JCT projects 'Nonnegligible' out-year revenue loss for three-year corporate rate cut

In a letter to House Speaker Paul Ryan (R-WI) on April 25, 2017, the chief of staff of the Joint Committee on Taxation (JCT) projected that the revenue loss for a three-year cut in the corporate tax rate to 20% would be significant and that there would be "nonnegligible" losses in the tax years immediately following the 10-year budget window. The letter suggests that even "sunsetting" a corporate rate cut to 20% after such a short period of time will create problems under the Senate's budget reconciliation rules that could subject a bill containing such a provision to a 60-vote point of order.

A bill losing revenue beyond the budget window runs afoul of budget reconciliation rules that Republicans are eyeing for tax reform legislation, though there may be ways to counterbalance the out-year effects. Under the budget reconciliation rules, any provision of a reconciliation bill that increases net outlays or decreases revenues during a fiscal year after the years covered by the reconciliation bill would be subject to a point of order, and that point of order could only be waived with 60 votes. That out-year revenue loss could be offset by other provisions in the same title of the reconciliation bill in order to skirt the reconciliation rules, but this just highlights the balancing act tax policy makers will have to undertake to ensure the reconciliation rules are followed assuming the tax legislation is going to have to pass the Senate in a largely partisan manner.

It also highlights how the out-year effects are different for a corporate versus an individual tax cut. In 2001, Congress passed and President Bush signed a significant individual tax rate cut, but were permitted to skirt the Senate budget reconciliation rules by sunsetting the tax cuts after 10 years.

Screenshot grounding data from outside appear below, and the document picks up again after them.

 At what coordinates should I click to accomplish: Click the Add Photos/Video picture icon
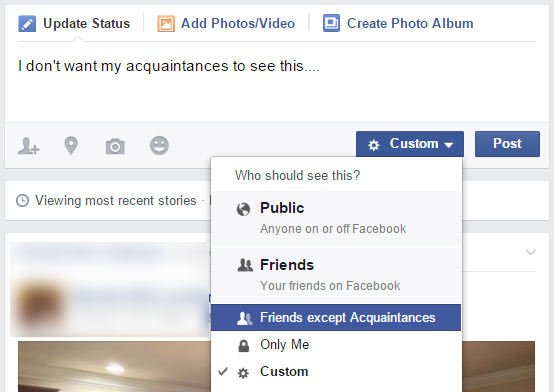click(166, 24)
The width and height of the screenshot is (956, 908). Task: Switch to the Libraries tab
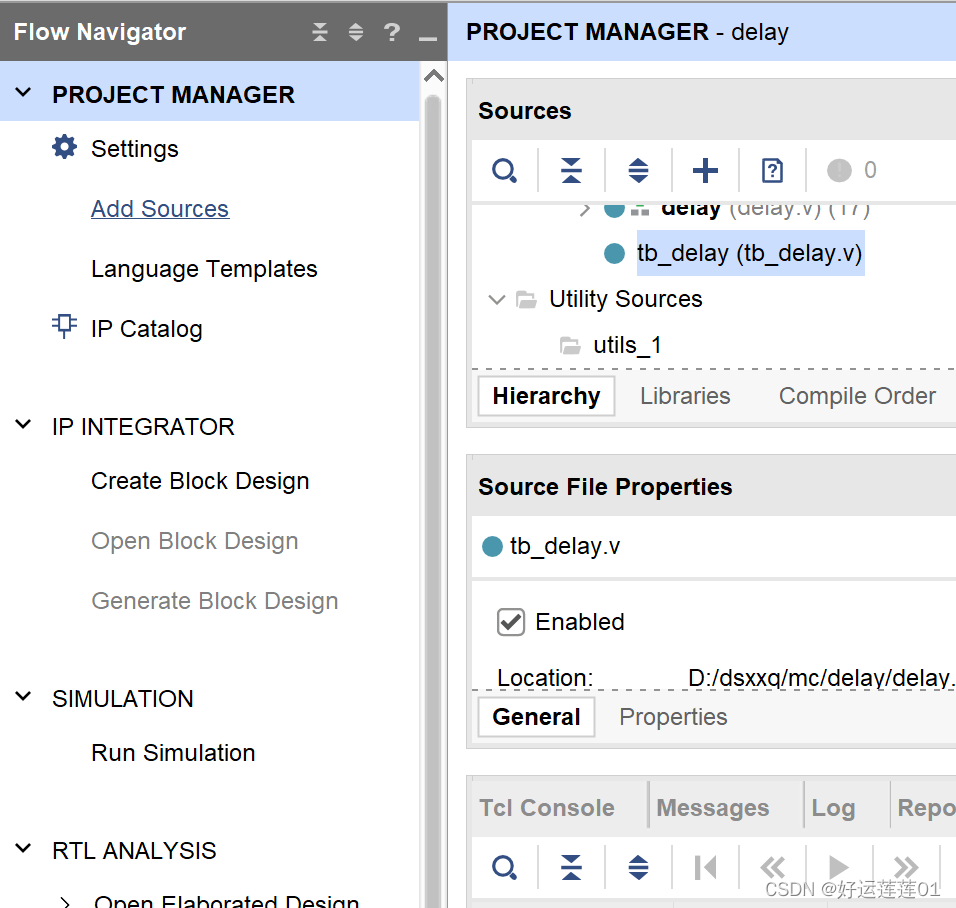pos(685,396)
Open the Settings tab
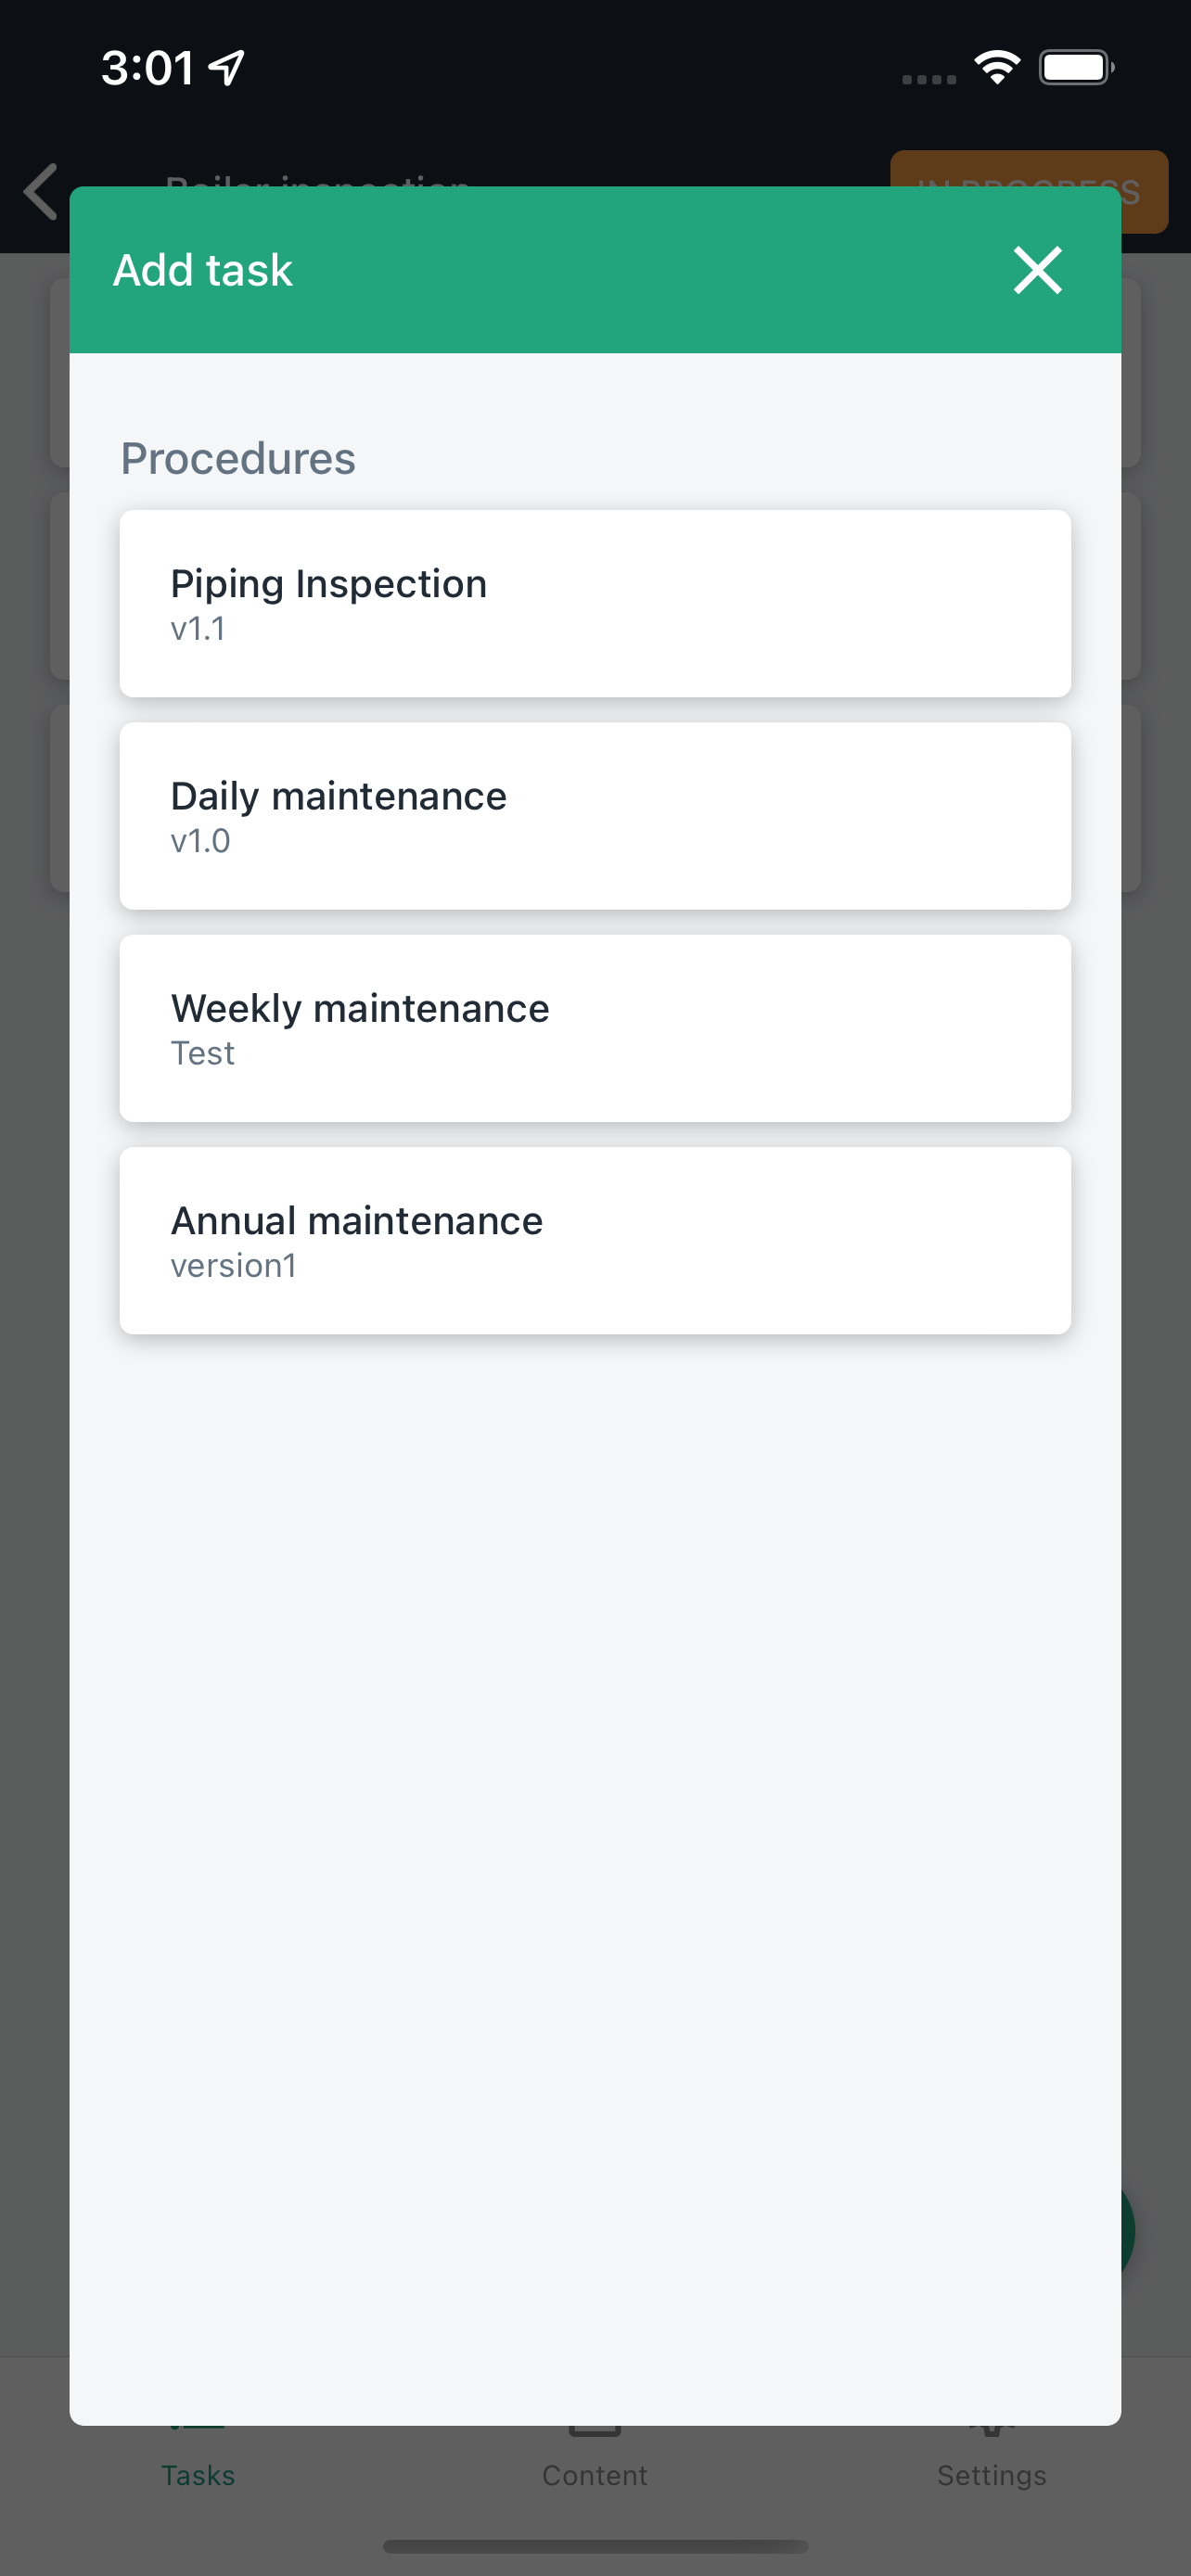This screenshot has width=1191, height=2576. [x=992, y=2475]
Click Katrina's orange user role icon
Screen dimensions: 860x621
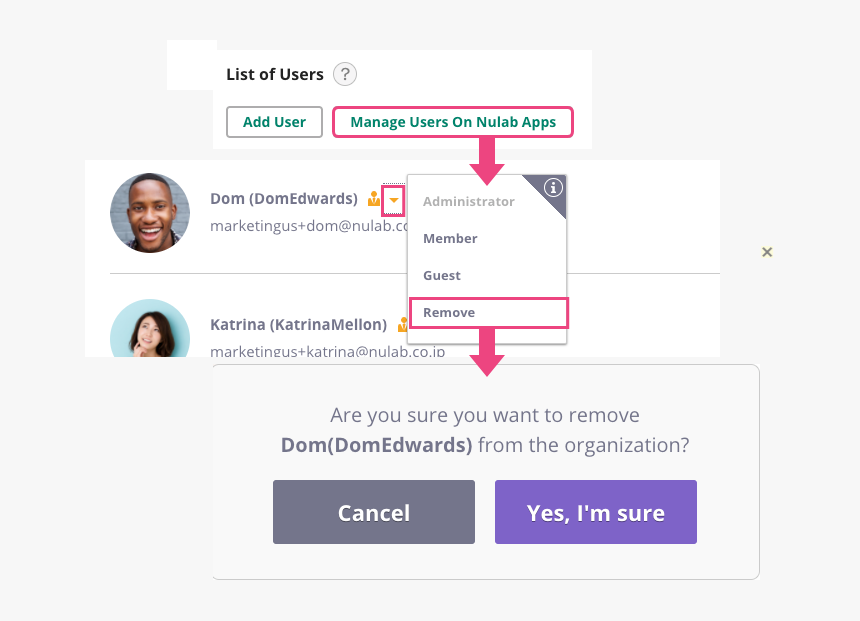coord(402,325)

JCT's letter to Ryan said the out-year revenue effects of sunsetting the three-year corporate rate cut were more complicated and involved increased carryforward of the credits for years beyond 2020 and lowering of the repatriation baseline from the temporary increase in repatriation of foreign earnings of US companies during the period of reduced tax.

The letter, which said a corporate tax rate reduction to 20% for 2018-2020 would cost $490 billion over 10 years, follows April 20 comments by George Callas, Speaker Ryan's senior tax counsel, that "you could not do a straight-up, un-offset three-year corporate rate cut in reconciliation. The rules prohibit it. You might be able to do two years."

The release of the JCT letter comes ahead of President Trump's planned announcement on tax reform. Press reports indicate the President may call for a corporate income tax rate of 15% and pass-through entity tax rate of 15%, which would be consistent with Trump's campaign tax plan. It has also been reported that he may propose a switch to a territorial tax system.

The JCT letter is attached.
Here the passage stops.